提示文:
>>>>
記事監修医師
MYメディカルクリニック横浜みなとみらい 院長 東京大学医学部卒 医学博士日本呼吸器学会認定呼吸器専門医日本内科学会認定総合内科専門医人間ドック学会認定医難病指定医Member of American College of Physicians
山本 康博 先生
2017/10/23
記事監修医師
MYメディカルクリニック横浜みなとみらい 院長 東京大学医学部卒 医学博士日本呼吸器学会認定呼吸器専門医日本内科学会認定総合内科専門医人間ドック学会認定医難病指定医Member of American College of Physicians
山本 康博 先生
多くの人が一年に一度は受けるであろう「健康診断」ですが、結果表にはさまざまな数値が載っており、いったいどこの数値をみたらいいのかわからなくなることはありませんか?チェックポイントをお伝えしていきます。
体の調子が悪くなれば自分の意思で病院に行くことはできますが、自覚症状が現れてから検査を受けたのでは病気が進行している可能性があります。そのため、病気の早期発見という観点から健康診断を受けることは非常に重要です。定期的に健康診断を受ければ小さな病変でも早期に見つけられる可能性が高まるため、手遅れになる前に治療が始められることが最大のメリットです。
<<<<
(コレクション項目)
>>>>
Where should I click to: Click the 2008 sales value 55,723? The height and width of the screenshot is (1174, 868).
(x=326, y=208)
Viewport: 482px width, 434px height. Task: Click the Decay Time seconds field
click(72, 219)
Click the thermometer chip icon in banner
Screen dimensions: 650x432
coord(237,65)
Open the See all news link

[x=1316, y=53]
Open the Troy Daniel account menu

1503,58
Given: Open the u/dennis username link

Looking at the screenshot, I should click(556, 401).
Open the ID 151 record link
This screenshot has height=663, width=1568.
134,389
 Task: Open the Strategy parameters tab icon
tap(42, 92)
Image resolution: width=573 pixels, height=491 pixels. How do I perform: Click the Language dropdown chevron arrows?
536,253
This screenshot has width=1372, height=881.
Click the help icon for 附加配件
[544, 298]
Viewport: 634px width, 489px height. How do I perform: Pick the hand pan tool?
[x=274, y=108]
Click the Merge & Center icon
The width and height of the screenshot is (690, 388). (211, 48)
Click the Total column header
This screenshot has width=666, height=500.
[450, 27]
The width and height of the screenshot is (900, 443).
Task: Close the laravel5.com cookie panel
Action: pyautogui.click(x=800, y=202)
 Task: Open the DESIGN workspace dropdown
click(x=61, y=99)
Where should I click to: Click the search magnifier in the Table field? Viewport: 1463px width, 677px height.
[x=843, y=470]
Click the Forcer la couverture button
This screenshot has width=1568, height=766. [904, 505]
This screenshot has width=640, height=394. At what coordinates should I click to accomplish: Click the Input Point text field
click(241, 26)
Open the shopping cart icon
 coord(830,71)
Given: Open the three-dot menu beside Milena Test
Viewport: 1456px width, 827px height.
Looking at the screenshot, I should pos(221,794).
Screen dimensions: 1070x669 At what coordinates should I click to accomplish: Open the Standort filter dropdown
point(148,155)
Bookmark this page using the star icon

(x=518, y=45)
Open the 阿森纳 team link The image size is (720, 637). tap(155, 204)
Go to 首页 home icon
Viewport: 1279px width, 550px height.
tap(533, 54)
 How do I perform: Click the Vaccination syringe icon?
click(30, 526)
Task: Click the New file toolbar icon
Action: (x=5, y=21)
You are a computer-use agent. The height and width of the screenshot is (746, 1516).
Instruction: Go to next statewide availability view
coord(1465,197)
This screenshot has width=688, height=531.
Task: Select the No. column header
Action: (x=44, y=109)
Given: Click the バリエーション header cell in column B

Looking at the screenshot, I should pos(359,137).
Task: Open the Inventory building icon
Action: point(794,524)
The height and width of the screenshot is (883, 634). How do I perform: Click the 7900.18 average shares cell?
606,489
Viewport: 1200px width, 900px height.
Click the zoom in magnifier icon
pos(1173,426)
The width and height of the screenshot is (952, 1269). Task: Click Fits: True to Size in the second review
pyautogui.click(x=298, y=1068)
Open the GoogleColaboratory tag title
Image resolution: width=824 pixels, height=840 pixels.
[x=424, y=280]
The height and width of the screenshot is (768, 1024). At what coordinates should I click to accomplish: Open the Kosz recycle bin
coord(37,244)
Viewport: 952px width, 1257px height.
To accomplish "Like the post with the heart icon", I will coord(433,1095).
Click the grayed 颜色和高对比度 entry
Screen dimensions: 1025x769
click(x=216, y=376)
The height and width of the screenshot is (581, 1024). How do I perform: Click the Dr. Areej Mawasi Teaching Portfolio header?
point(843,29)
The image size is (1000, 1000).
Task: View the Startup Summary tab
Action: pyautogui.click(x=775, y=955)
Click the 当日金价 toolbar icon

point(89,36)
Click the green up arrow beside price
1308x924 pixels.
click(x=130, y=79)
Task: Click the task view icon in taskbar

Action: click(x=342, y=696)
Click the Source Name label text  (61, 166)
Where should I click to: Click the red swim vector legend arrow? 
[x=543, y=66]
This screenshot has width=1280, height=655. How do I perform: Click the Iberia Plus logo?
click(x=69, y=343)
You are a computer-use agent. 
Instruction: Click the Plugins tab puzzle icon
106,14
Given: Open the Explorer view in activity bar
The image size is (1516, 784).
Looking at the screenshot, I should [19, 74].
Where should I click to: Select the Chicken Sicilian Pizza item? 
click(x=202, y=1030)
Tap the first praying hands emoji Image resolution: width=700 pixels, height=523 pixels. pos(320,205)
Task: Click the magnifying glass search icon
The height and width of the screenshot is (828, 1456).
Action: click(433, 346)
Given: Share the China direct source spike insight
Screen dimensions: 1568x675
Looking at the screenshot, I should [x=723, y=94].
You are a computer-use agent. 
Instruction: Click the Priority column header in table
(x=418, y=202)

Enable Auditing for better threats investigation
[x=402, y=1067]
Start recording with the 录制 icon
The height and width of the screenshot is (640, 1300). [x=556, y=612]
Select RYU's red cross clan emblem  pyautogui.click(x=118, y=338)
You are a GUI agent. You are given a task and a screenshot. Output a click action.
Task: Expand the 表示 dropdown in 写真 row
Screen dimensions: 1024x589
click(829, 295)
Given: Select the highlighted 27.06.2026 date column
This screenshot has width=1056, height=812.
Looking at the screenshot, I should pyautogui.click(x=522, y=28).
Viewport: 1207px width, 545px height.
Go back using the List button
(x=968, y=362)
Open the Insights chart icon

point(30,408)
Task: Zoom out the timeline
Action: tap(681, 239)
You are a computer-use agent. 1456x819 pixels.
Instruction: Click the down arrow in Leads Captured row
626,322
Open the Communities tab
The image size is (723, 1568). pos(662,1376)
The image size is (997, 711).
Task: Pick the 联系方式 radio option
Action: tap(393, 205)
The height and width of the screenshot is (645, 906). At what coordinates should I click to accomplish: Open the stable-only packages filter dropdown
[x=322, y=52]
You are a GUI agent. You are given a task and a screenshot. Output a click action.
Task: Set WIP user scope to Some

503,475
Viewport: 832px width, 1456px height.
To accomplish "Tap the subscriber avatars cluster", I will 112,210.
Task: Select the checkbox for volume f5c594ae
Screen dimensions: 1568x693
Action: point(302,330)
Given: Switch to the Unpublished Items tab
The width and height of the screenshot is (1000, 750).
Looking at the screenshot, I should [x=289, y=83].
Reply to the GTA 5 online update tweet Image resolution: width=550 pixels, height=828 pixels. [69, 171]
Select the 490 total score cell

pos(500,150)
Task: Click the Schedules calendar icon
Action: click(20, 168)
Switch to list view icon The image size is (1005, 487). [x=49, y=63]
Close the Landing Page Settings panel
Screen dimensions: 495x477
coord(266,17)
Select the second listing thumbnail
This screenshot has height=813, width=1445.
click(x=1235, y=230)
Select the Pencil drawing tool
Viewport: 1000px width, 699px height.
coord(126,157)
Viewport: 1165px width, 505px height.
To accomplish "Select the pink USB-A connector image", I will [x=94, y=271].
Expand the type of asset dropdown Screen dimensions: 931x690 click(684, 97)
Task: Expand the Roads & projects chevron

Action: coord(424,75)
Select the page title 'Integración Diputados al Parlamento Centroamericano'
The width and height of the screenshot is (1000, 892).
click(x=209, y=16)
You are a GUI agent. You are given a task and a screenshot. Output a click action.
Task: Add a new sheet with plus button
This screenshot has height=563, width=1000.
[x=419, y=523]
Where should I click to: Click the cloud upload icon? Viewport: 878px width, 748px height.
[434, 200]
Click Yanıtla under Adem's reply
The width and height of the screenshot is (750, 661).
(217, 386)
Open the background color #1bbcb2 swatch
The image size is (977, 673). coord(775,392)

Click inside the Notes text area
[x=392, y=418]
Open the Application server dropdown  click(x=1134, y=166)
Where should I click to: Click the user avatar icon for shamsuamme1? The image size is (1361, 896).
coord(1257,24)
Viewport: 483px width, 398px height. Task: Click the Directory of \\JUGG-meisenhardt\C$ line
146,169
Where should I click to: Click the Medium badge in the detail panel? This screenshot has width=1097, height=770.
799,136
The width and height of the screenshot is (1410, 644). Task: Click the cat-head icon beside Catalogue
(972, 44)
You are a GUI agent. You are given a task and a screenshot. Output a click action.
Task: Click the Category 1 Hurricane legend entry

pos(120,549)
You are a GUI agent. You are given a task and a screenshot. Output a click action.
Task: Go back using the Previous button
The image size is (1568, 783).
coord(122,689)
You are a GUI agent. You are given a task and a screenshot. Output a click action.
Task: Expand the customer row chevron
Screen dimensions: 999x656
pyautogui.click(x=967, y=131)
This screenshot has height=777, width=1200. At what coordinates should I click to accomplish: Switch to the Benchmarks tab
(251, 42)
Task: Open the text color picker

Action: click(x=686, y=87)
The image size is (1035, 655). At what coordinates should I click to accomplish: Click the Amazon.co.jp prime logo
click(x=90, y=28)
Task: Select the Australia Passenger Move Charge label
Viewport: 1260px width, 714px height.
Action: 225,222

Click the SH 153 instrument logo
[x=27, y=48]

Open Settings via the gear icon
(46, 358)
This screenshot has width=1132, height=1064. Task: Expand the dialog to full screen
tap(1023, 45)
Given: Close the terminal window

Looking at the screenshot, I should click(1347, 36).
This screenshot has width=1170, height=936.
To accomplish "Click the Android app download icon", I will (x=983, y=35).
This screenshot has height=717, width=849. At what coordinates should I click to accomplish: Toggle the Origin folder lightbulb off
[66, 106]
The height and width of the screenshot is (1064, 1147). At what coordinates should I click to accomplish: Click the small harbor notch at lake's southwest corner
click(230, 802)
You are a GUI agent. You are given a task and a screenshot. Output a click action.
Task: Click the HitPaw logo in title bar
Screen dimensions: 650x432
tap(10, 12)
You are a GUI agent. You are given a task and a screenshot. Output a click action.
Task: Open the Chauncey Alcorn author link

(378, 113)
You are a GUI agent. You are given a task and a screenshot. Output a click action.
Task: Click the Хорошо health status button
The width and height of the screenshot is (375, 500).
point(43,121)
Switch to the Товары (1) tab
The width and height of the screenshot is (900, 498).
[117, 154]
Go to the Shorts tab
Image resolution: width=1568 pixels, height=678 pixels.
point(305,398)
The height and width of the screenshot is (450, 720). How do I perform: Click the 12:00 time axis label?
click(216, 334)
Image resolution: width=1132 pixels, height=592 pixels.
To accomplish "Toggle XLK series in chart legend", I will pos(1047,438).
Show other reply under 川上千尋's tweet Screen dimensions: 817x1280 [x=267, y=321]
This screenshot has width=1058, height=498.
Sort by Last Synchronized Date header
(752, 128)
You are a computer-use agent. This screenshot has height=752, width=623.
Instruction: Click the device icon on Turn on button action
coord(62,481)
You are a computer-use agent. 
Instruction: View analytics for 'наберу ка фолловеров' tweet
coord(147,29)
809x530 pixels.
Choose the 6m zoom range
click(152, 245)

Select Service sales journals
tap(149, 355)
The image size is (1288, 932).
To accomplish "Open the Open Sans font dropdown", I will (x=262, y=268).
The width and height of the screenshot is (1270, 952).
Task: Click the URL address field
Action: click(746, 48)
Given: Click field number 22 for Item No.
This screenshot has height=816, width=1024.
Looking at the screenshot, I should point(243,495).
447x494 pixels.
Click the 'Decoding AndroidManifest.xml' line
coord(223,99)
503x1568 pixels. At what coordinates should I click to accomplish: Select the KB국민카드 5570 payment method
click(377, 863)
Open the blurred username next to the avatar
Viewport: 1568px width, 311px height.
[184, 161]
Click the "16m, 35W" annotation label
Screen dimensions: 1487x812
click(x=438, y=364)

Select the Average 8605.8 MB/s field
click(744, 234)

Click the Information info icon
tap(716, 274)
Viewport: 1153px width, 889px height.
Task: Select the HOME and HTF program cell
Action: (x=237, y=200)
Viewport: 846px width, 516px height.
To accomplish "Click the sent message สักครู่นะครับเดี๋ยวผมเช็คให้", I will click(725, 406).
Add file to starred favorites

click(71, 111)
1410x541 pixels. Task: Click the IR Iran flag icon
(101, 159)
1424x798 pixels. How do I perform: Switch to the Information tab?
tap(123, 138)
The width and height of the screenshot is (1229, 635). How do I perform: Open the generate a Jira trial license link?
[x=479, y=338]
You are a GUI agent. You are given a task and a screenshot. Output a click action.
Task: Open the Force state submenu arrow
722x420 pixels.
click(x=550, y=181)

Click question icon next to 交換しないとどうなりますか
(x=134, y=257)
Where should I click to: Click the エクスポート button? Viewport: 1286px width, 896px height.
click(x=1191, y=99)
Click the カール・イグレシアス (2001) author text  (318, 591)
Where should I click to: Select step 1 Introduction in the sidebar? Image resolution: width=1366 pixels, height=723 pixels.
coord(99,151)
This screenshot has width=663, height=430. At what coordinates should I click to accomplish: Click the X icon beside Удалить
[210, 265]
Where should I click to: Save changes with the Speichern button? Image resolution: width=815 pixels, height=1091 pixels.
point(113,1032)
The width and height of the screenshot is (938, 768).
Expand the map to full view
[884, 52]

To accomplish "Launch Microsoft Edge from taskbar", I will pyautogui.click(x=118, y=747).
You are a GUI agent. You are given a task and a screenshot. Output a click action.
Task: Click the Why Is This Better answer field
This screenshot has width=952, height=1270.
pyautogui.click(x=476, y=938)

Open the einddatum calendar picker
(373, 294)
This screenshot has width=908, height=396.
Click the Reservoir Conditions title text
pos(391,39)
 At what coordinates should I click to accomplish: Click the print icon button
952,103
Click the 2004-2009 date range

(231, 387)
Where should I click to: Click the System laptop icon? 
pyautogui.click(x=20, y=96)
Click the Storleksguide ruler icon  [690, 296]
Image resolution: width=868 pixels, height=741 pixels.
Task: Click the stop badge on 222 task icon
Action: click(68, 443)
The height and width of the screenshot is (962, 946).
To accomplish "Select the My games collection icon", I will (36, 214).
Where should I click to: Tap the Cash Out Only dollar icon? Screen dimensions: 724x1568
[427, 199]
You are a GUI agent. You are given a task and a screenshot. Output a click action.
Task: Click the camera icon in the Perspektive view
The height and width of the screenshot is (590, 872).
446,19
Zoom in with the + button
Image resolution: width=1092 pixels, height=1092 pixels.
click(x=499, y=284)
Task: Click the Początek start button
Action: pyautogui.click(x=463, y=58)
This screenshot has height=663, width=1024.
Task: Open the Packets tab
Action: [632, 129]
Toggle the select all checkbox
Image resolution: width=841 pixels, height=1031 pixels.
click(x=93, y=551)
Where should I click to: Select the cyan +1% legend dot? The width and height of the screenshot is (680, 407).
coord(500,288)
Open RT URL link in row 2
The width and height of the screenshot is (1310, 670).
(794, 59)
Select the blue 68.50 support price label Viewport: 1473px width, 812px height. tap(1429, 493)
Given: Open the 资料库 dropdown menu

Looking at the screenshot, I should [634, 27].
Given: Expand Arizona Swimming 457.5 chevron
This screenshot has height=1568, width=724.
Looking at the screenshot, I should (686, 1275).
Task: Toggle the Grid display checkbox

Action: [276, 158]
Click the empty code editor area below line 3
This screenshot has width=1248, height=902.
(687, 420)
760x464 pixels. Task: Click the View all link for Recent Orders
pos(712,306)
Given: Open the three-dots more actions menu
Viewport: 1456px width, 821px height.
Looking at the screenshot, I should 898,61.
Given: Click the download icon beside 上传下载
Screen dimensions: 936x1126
<<<<
作業課題 1:
健康診断の記事によると、病気の早期発見の観点から健康診断を受けることが非常に重要なのはなぜか。1〜3文で説明せよ。
作業課題 2:
健康診断の記事から、「体の調子が悪くなれば自分の意」という語句を含むところで始まり「ることが最大のメリットです。」で終わる部分を、一字も変えずに書き写せ。

記述回答 1:
自覚症状が現れてから検査を受けたのでは、病気が進行している可能性があるからである。定期的に健康診断を受ければ小さな病変でも早期に見つけられる可能性が高まり、手遅れになる前に治療を始められる。

記述回答 2:
体の調子が悪くなれば自分の意思で病院に行くことはできますが、自覚症状が現れてから検査を受けたのでは病気が進行している可能性があります。そのため、病気の早期発見という観点から健康診断を受けることは非常に重要です。定期的に健康診断を受ければ小さな病変でも早期に見つけられる可能性が高まるため、手遅れになる前に治療が始められることが最大のメリットです。